Does the description disclose side effects, auth requirements, rate limits, or destructive behavior?

The description explains the return value and provides examples, but does not disclose potential side effects (e.g., destructive mutations), authentication needs, or error handling. Given no annotations, more transparency about the generic nature and risks would improve score.

Agents need to know what a tool does to the world before calling it. Descriptions should go beyond structured annotations to explain consequences.

Conciseness4/5

Is the description appropriately sized, front-loaded, and free of redundancy?

The description is well-structured with separate sections for description, args, returns, and examples. It is moderately concise; the examples are useful and not overly verbose.

Shorter descriptions cost fewer tokens and are easier for agents to parse. Every sentence should earn its place.

Completeness4/5

Given the tool's complexity, does the description cover enough for an agent to succeed on first attempt?

The description provides a good overview of purpose, parameters, return value, and examples. For a tool that calls arbitrary services, it covers the necessary context without requiring additional information from output schema or annotations.

Complex tools with many parameters or behaviors need more documentation. Simple tools need less. This dimension scales expectations accordingly.

Parameters4/5

Does the description clarify parameter syntax, constraints, interactions, or defaults beyond what the schema provides?

With 0% schema description coverage, the description compensates well by explaining each parameter (domain, service, data) and giving concrete examples.
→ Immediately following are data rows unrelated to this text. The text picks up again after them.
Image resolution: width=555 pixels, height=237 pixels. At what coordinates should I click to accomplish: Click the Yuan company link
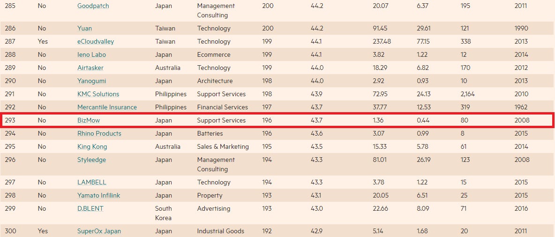85,28
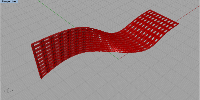Click the surface's topmost back corner
Screen dimensions: 200x100
[150, 10]
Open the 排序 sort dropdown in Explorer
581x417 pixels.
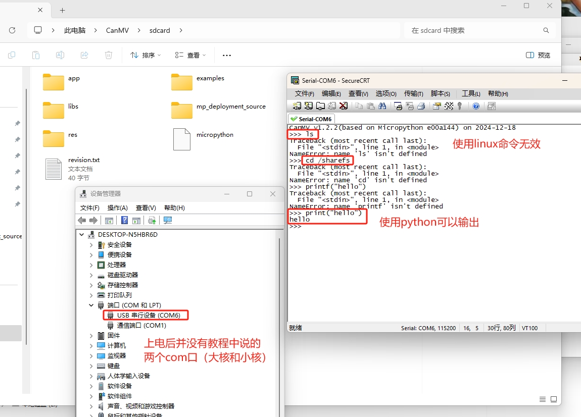(149, 56)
It adds meaning beyond the schema's title-only definitions.

Input schemas describe structure but not intent. Descriptions should explain non-obvious parameter relationships and valid value ranges.

Purpose5/5

Does the description clearly state what the tool does and how it differs from similar tools?

The description clearly states 'Call any Home Assistant service (low-level API access)' with specific verb and resource. It distinguishes from sibling tools like get_entity or list_entities which are higher-level or more specific operations.
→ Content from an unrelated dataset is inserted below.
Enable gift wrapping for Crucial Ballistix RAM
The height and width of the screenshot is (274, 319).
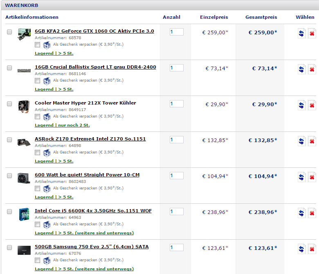pos(38,80)
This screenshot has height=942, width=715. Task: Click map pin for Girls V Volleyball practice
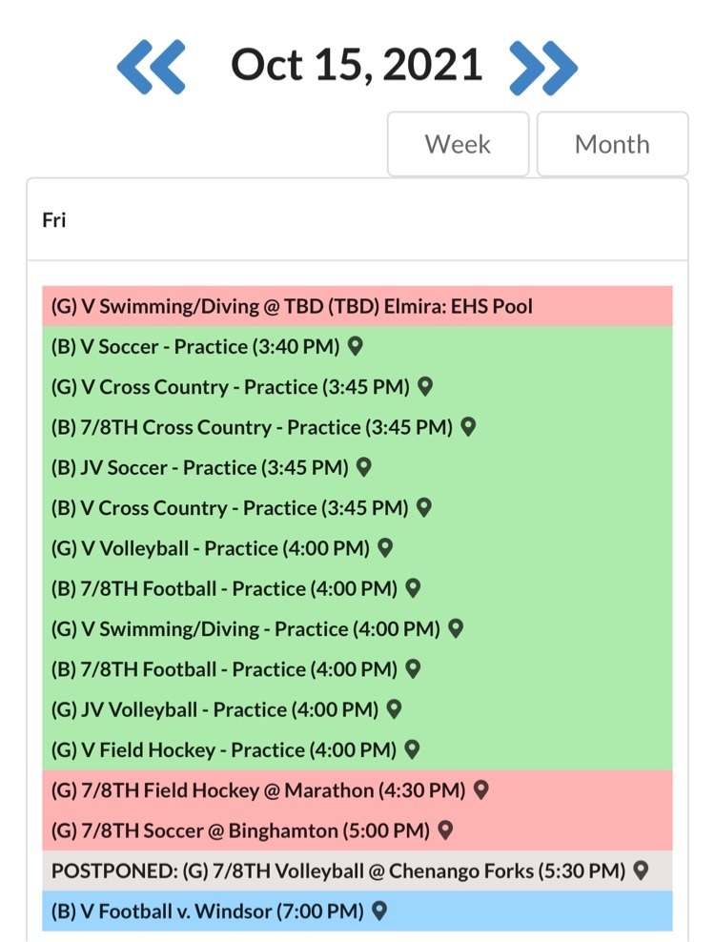tap(385, 548)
Agents choose between tools based on descriptions. A clear purpose with a specific verb and resource helps agents select the right tool.

Usage Guidelines3/5

Does the description explain when to use this tool, when not to, or what alternatives exist?

The description implies usage as a low-level access for arbitrary service calls, but does not explicitly state when to use this tool versus alternatives. No exclusions or when-not-to-use guidance is provided.

Agents often have multiple tools that could apply. Explicit usage guidance like "use X instead of Y when Z" prevents misuse.